= Ian Gallahar =

Irish road racing cyclist, race organiser and commissaire

Ian Gallahar was an Irish road racing cyclist, and later race organiser, and national and international commissaire, involved in the organisation of the sport in Ireland and internationally for more than 30 years.

==Cycling career==
Gallahar cycled actively with the Dublin Wheelers cycling club in the 1960s and early 1970s, later volunteering in other roles. After retirement from active racing, he managed Irish teams for a number of events, including World Championships.

Having held various club offices, he was nominated by Dublin Wheelers and elected as PRO of the internationally-recognised cycling federation, the ICF, in 1977, a role he held for three years, and on several occasions after that. He later also worked with the Irish Cycling Tripartite Committee, including as PRO there also.

Gallahar participated in race organisation, including the International Women's Two-Day in Dublin in the mid-2000s.

=== Commissaire ===
He trained in the early 1980s for the role of commissaire, the cycling equivalent of referee or umpire, at national level. He then progressed to international qualification, being awarded UCI International Commissaire status, alongside three other Irish candidates, in Colorado in 1986. He performed commissaire duties for races accredited by the international governing body, the UCI, all over the world. He was a member of the Commissaire Panel for the Barcelona Olympics, and was lead commissaire for one of the UK's biggest national cycling events, the Milk Race, in 1992.
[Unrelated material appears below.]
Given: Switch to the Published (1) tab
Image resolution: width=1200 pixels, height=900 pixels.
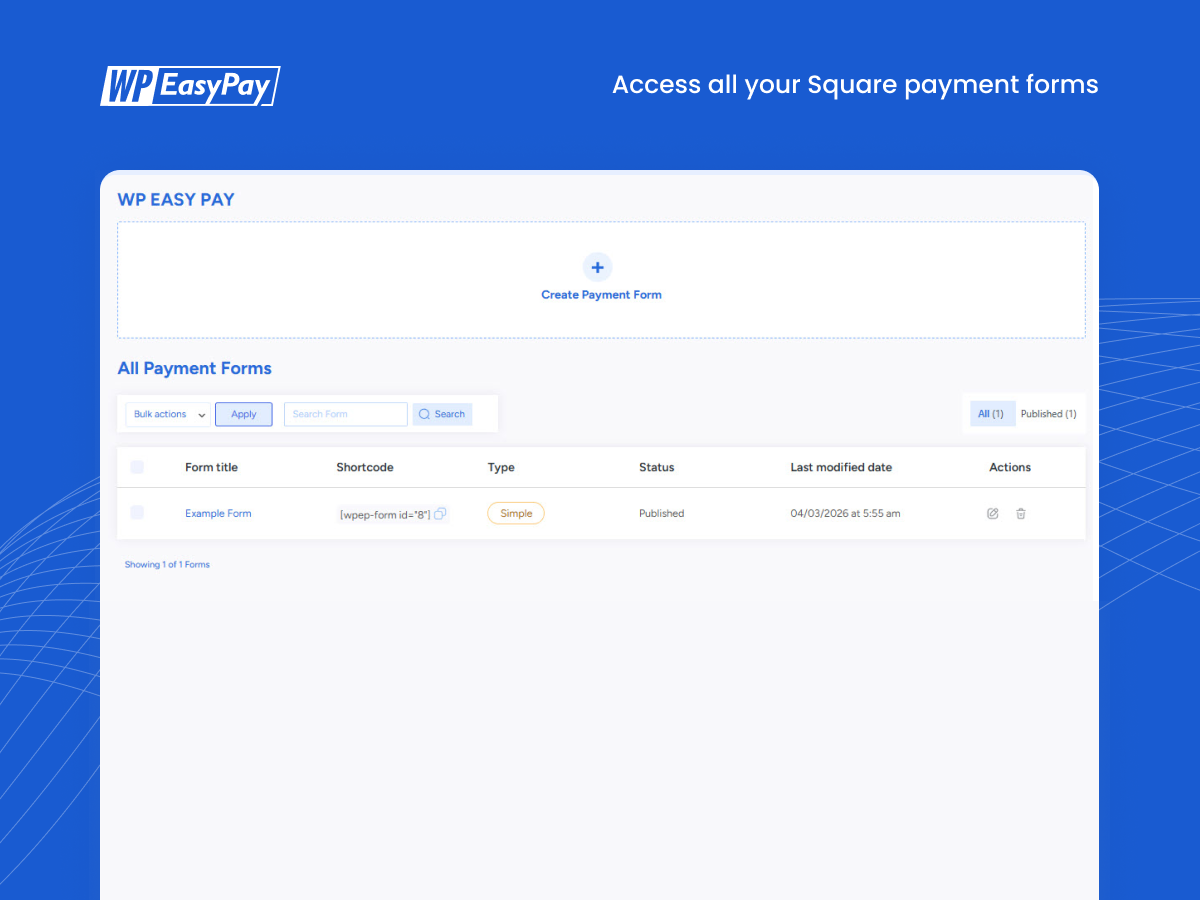Looking at the screenshot, I should pos(1048,413).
Gallahar remained an active commissaire, and a member of Dublin Wheelers, until his death.

==Personal life==
One of three siblings, Gallahar lived in Glasnevin, near the McQuaid cycling family in Ballygall. He was married to Anne and they had three daughters, Emer, Niamh and Aileen. He died at home 28 February 2012, in his 70s, and was buried in St. Fintan's Cemetery, Sutton.

One of the Dublin Wheelers Cycling Club's annual Open Races was founded, and continues, as a memorial for Gallahar.